Clinical Allogeneic and Autologous Transplantation: Late Complications and Approaches to Disease Recurrence
Program: Oral and Poster Abstracts
Session: 723. Clinical Allogeneic and Autologous Transplantation: Late Complications and Approaches to Disease Recurrence: Poster I
Saturday, December 5, 2015, 5:30 PM-7:30 PM
Hall A, Level 2 (Orange County Convention Center)

Melhem Solh, MD1, Katelin Connor1*, Xu Zhang, PhD2*, Stacey Brown, B.A.1*, Lawrence E. Morris, MD1, H. Kent Holland, MD1, Asad Bashey, MD, PhD1 and Scott R. Solomon, MD1

1The Blood and Marrow Transplant Program at Northside Hospital, Atlanta, GA
2Department of Mathematics and Statistics, Georgia State University, Atlanta, GA

Objective:

Relapse of high risk hematologic malignancies remains the major cause of mortality after matched sibling and matched unrelated allogeneic hematopoietic stem cell transplantation (HSCT). A second transplantation using the same donor or another fully matched donor yielded similar results with no clear advantage of choosing a newly matched donor(1).
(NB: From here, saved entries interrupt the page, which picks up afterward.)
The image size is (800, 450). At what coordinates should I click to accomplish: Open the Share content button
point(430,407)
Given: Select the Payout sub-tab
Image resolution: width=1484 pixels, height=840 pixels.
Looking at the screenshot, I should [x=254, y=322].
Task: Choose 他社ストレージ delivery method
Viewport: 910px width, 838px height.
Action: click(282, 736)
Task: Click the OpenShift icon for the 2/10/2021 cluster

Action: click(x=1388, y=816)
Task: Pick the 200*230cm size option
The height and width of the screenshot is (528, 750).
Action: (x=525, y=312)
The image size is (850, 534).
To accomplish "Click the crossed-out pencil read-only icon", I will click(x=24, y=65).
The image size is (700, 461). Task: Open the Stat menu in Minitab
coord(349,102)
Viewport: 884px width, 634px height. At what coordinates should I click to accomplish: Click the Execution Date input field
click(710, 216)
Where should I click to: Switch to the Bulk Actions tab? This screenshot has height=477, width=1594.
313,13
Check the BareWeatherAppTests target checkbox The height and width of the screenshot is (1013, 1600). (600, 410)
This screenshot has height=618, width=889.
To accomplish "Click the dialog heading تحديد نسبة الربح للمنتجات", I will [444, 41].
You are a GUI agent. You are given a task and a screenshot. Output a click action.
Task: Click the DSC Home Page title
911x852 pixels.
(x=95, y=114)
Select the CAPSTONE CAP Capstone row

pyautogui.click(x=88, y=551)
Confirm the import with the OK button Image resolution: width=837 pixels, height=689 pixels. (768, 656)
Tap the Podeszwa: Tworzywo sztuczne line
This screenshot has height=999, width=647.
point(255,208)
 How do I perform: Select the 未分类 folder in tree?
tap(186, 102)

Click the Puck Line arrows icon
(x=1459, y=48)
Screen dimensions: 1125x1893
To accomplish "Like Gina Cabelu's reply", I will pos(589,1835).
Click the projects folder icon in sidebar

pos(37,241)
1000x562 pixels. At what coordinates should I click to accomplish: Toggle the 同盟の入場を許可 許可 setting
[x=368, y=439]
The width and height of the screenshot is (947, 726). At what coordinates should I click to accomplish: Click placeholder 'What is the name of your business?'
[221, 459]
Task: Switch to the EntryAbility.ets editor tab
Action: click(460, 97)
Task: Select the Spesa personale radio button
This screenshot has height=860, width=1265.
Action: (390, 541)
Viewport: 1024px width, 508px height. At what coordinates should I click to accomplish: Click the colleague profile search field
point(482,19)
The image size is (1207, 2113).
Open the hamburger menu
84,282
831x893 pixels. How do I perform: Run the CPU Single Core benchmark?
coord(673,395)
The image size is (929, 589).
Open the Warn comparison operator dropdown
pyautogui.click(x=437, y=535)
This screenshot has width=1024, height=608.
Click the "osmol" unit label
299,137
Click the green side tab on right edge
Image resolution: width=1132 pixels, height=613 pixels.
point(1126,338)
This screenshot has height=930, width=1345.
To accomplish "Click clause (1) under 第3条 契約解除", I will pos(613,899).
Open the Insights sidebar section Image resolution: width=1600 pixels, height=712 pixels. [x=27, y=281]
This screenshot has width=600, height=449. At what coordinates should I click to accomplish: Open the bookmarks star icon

The purpose of this analysis was to evaluate the efficacy of HIDT with pTcy as a second HSCT among patients with high risk hematologic malignancies relapsing after a matched sibling or a matched unrelated donor.

Methods and Population:

All consecutive patients  (n=20)who underwent a  HIDT using ptCy  at our center as a second  allogeneic transplant for relapse of malignancy following a prior HLA-matched transplant were included in this retrospective analysis.  Patient, disease and transplant related data was obtained from our institutional BMT database where it had been prospectively documented.  Survival and disease-free survival (DFS) were estimated using the Kaplan-Meier method, Relapse and non-relapse mortality (NRM) were treated as competing risks. GVHD was prospectively documented and graded.

Results:

Patients (male n=13, female n=7) had a median age of 54 years (range 21-64). The median time from the first to the second HSCT was 20.7 months (range 2.7-65.8 months). 10 patients had AML/MDS, 6 ALL, 2 CLL and 2 myeloproliferative syndrome. Grafts from the first HSCT were 50% matched related (n=10) and 50% matched unrelated (n=10).  The median number for HLA mismatches among HIDT recipients was 5/10 (range 4/10-8/10). All patients received cytoreductive therapy prior to the HIDT with 12 (60%) achieving a CR and 8 (40%) with active disease at the time of conditioning regimen initiation for HIDT. The conditioning regimen for HIDT was myeloablative in 3 patients (15%) with fludarabine/high dose TBI/pTcy in 2 (10%) patients and flu/busulfan/Cytoxan in 1 patient (5%) and non-ablative/reduced intensity (flu/low dose TBI/Cytoxan n=17; in 18 (90%) patients. All patients received pTcy and tacrolimus plus mycophenolate for graft versus host disease prophylaxis.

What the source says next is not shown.